Whether you’re at home, at the office or in the car, having prepared healthy snacks for those mid-afternoon or mid-morning times when your stomach is growling can help you stick with your program of healthy eating. Snacking isn’t bad. It’s what you eat for a snack that can make a difference between a successful weight loss program or an unsuccessful one. It won’t take a lot of time to make them and keep them on hand to help ease the munchies until your next meal.
You’ll be surprised how easy it is to make healthy snacks.
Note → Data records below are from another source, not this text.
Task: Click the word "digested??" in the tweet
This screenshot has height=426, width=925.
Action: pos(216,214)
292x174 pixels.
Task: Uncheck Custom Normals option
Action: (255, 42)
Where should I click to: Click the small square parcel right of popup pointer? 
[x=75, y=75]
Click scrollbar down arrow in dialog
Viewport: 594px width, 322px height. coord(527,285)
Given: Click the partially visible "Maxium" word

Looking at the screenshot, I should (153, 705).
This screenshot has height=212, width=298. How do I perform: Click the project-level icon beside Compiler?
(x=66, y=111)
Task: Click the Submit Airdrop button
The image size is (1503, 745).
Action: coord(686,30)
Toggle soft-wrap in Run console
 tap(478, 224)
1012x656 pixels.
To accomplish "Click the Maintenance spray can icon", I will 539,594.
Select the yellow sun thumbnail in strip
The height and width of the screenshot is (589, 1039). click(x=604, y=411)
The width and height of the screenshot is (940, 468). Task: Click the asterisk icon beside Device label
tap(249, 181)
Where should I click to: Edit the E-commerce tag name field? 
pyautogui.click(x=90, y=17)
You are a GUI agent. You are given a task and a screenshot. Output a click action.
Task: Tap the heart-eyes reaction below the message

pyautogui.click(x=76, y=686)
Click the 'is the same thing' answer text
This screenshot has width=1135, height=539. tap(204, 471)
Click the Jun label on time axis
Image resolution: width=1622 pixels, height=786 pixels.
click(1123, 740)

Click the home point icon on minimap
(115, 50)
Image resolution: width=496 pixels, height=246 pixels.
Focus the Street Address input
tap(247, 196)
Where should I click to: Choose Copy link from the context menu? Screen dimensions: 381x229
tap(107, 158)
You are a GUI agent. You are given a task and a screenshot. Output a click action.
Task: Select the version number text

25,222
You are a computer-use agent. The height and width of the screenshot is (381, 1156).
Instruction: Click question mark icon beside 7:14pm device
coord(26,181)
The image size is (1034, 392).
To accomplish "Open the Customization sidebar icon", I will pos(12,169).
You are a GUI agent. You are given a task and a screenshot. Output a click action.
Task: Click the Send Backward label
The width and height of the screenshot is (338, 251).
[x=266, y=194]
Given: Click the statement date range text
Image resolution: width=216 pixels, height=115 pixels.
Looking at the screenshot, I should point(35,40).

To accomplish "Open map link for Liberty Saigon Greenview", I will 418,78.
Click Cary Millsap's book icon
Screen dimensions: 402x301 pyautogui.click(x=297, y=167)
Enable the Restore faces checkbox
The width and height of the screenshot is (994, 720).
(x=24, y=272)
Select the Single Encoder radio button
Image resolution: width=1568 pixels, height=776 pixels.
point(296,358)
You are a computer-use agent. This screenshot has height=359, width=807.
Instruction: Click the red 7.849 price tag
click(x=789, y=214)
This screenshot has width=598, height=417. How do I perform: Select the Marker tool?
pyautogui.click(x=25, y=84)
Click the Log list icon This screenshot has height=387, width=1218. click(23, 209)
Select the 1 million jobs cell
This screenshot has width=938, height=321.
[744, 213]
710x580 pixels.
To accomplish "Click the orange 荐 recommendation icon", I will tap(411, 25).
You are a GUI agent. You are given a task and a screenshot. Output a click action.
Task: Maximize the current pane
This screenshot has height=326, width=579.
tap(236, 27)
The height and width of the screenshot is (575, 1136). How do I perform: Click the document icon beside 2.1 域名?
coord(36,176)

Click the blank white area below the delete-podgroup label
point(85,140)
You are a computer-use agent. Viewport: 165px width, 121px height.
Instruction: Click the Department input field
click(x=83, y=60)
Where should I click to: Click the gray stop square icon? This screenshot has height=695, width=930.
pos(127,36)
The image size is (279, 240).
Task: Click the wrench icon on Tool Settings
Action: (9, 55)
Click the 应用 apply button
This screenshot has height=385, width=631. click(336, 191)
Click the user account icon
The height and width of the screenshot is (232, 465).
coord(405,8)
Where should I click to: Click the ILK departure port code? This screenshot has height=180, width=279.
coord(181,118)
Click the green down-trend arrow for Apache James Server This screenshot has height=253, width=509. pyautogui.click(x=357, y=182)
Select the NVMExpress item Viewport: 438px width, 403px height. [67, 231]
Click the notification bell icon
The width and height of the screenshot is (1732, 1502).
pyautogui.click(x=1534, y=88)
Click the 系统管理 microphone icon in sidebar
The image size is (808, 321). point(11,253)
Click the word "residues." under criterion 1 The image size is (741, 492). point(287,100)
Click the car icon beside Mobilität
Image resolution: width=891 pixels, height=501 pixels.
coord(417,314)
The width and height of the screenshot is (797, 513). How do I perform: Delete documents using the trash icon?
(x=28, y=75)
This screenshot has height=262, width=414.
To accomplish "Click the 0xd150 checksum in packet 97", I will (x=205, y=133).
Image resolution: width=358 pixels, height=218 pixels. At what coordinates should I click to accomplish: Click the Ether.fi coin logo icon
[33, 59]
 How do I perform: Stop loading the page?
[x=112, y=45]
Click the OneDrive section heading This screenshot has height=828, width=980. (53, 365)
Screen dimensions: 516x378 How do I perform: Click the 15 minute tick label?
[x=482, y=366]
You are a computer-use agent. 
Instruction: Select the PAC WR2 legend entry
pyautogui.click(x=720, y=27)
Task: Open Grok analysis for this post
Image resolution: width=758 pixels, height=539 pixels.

Popcorn is a healthy snack and it can be extremely simple. While air popped corn is the lowest calorie, making your own microwave or regular popcorn is a close second. Don’t even consider the microwave popcorn you find in the store, which has been linked to health issues. Instead, make your own. You can make dozens of bags of homemade microwave popcorn for the price of one bag of the premade type. For variety, use seasonings like ranch or cheese and pack in plastic bags.
Have cut up fruit in the refrigerator ready to eat.
If you’re normally at home when the hungries hit, have your refrigerator fully stocked with snacks. You can prepare veggies, like celery, cucumbers and carrots. Put them in individual plastic bags and prepare yogurt, black bean, hummus or other healthy dip. Have it ready when your stomach tells you it’s time. Also prepare containers of fruit that is ready to eat. You’ll be more apt to eat a few chunks of watermelon, rather than grab for a cookie if all you have to do is open a container to get it.
Do you want a sweet treat that gives you energy?
You can make protein or energy balls and have them ready to eat. Some recipes require a food processor and use dried dates, nuts and other seeds, while others simply use ingredients you may already have on hand. For instance, peanut butter mixed with a few drops of honey, then added to wheat germ or toasted oats makes a healthy option. Mix enough toasted oats to give it a firmer consistency, then form a golf ball size ball, roll it in wheat germ or oats. Keep these in the refrigerator and grab one for a morning or afternoon snack.
- Pack your own trail mix. Healthy nuts and seeds combined with some dried fruit can be packaged into individual size bags. You can even add a few dark chocolate chips to help handle your sugar craving.
- Keep it simple and super easy. Are you too busy to take time to package everything? It’s not a problem when Mother Nature already did it for you. Fresh fruit, like oranges, bananas and apples are easy to transport and have ready as a snack.
- Fill half pint mason jars with a few spoonfuls of Greek yogurt. Add strawberries, blueberries or other fruit, a half banana and some crushed nuts. Put the lid on and store in the refrigerator for snacks.
- Keep tasty frozen treats in the freezer. Fill ice pop molds with blended fruit or fruit and yogurt if you want a creamier version. You can also put half a banana on a Popsicle stick, when it’s frozen, dip it lightly in dark chocolate and roll in nuts for a delicious frozen treat.